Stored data

-- Opening Marker --

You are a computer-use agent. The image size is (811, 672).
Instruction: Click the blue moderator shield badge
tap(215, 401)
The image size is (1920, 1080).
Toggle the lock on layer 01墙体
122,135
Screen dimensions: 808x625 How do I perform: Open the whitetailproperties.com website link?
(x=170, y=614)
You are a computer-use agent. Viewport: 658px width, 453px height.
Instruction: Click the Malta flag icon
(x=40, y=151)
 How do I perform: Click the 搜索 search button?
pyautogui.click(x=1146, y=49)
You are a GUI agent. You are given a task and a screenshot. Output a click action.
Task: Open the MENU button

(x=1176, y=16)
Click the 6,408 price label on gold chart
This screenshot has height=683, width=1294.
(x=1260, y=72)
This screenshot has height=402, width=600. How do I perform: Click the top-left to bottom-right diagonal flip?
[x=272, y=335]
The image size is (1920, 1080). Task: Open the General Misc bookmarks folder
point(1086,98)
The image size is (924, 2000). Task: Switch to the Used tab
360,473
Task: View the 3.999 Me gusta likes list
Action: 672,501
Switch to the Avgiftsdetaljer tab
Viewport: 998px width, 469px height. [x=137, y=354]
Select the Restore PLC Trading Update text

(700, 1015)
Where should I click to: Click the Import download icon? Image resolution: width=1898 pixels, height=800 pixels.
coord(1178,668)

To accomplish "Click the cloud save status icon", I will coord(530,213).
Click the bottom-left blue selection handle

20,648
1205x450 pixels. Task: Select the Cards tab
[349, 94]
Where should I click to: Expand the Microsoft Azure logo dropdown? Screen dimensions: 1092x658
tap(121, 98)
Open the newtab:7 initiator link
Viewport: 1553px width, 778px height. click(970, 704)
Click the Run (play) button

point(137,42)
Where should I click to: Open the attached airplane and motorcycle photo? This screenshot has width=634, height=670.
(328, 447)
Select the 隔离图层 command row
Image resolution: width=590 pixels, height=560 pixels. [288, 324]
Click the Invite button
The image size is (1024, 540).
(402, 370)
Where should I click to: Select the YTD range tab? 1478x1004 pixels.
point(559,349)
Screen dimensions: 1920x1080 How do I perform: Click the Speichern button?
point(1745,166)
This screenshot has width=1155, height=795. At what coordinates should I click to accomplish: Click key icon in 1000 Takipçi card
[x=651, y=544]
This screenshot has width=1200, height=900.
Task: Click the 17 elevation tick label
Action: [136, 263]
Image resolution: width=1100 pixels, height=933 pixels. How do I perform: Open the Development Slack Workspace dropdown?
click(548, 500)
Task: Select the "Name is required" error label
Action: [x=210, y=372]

-- Closing Marker --

Looking at the entries above, copy out every line in which "agent" occurs.

▶ **EXERCISE OUTPUT**
You are a computer-use agent. The image size is (811, 672).
You are a computer-use agent. Viewport: 658px width, 453px height.
You are a GUI agent. You are given a task and a screenshot. Output a click action.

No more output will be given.